There May Be a Castle review – a dark and wild adventure

·2 min read

It’s Christmas Eve and young Mouse and his family are on their way to Grandpa’s. Outside, snow is falling. But this family show isn’t heading where you might expect. It’s been adapted from Piers Torday’s book and – in typical Torday fashion – is a dark and wild adventure. There’s a horrible accident, genuine tragedy (that had me in tears), straight-talking animals and a very silly singing minstrel. It’ll have your children excited and just a little bit scared, bursting with questions about life and death they might never have found a way to ask without this special story.

Barb Jungr and Samantha Lane have retained all the eccentricity and complexity of Torday’s book and have also woven in some delicate songs. Mouse (Stacey Read) is a young girl in this stage version and as she ventures through the forest, in search of a castle and her missing family, her songs sound brave and hopeful but fragile and haunting, too.

Judith Hope’s puppets are both utterly convincing and fantastically magical. Mouse’s toy horse is transformed into a lifesize companion: plush and purple, velvet and grand. The talking sheep looks as if he’s skipped straight from a nearby field and, as Mouse nears the end of her quest, a wizard with a spinning head provides one last visual flourish.
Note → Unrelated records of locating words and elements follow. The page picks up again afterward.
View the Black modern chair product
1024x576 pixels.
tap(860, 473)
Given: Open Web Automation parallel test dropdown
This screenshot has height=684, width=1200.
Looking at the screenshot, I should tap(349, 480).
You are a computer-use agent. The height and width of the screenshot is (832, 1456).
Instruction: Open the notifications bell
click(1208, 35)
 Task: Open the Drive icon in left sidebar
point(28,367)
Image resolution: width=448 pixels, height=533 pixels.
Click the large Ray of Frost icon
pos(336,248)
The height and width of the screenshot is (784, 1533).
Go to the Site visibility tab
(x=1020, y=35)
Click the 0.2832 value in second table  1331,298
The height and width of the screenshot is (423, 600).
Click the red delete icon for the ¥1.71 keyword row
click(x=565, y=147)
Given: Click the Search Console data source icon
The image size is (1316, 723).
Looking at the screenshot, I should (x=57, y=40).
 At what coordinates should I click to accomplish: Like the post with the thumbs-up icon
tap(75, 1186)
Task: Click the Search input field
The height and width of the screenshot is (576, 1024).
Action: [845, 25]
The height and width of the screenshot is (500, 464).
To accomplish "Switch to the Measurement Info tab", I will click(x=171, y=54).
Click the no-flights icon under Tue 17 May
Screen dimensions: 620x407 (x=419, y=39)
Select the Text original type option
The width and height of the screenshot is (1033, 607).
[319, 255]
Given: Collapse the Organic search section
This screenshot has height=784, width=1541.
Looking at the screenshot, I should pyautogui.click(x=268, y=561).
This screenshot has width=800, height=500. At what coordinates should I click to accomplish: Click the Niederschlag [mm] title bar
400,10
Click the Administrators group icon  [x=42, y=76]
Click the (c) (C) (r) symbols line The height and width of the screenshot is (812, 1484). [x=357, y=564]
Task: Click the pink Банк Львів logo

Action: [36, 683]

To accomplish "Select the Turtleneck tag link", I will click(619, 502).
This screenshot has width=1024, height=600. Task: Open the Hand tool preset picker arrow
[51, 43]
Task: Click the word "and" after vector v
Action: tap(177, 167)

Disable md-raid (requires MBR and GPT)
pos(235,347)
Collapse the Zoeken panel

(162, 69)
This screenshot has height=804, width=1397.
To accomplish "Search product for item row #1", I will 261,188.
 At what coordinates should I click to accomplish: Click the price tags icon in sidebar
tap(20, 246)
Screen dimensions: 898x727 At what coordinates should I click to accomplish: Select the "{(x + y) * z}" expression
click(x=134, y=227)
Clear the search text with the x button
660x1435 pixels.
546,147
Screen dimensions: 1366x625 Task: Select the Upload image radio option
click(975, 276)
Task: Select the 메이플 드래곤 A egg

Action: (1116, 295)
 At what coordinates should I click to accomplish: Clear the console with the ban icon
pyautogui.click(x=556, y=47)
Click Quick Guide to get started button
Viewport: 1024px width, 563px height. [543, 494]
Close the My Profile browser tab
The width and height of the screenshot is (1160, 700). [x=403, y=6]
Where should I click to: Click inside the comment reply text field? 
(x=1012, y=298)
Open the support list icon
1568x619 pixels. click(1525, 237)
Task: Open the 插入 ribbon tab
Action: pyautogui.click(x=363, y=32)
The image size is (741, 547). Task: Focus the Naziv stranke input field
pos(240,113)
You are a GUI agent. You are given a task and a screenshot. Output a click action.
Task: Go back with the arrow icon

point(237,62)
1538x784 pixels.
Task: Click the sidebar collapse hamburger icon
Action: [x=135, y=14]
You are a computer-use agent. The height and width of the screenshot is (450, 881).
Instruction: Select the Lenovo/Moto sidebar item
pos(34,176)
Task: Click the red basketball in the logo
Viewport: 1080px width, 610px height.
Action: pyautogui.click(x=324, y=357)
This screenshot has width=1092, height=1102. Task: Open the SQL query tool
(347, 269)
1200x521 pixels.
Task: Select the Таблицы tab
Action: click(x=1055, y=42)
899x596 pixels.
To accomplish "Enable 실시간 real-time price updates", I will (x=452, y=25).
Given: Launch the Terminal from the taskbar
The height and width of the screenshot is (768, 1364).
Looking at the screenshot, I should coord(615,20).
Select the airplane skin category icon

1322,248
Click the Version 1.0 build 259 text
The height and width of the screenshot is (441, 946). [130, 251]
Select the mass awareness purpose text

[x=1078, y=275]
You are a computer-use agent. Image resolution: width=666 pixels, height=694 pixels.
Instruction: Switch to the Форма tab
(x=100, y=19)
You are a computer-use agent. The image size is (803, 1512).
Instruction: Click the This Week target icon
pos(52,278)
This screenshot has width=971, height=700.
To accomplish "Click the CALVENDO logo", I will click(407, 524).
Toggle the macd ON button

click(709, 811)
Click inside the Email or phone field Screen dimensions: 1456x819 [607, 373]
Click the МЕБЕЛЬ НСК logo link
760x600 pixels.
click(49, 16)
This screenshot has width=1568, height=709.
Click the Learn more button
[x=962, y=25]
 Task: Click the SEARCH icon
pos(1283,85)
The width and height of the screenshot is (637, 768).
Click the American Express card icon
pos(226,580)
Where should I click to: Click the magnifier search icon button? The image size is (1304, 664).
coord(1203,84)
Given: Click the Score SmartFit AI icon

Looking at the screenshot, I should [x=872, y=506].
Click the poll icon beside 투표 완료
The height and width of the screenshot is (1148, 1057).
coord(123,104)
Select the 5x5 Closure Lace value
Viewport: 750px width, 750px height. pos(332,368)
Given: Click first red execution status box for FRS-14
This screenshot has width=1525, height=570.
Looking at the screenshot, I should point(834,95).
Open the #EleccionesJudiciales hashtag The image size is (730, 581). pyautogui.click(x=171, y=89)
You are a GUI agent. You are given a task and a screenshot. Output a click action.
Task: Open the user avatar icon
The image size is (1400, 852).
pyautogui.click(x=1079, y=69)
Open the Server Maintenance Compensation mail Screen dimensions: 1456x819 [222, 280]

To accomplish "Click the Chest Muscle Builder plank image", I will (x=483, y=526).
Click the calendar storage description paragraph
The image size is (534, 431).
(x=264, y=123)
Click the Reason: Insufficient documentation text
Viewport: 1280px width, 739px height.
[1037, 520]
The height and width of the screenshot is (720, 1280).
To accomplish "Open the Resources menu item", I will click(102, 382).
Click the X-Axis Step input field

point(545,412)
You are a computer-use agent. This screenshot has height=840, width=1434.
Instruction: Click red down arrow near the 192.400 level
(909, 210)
The cast works incredibly hard, jumping between multiple roles, controlling countless puppets and carving out carefully calibrated moments of comedy, pathos and fear. As director, Lane uses the space with real skill and even opens out the back of the theatre. It’s here that an increasingly worried Grandpa makes a series of calls to the police. The young audience swivel around as one, anxious not to miss a moment of their story.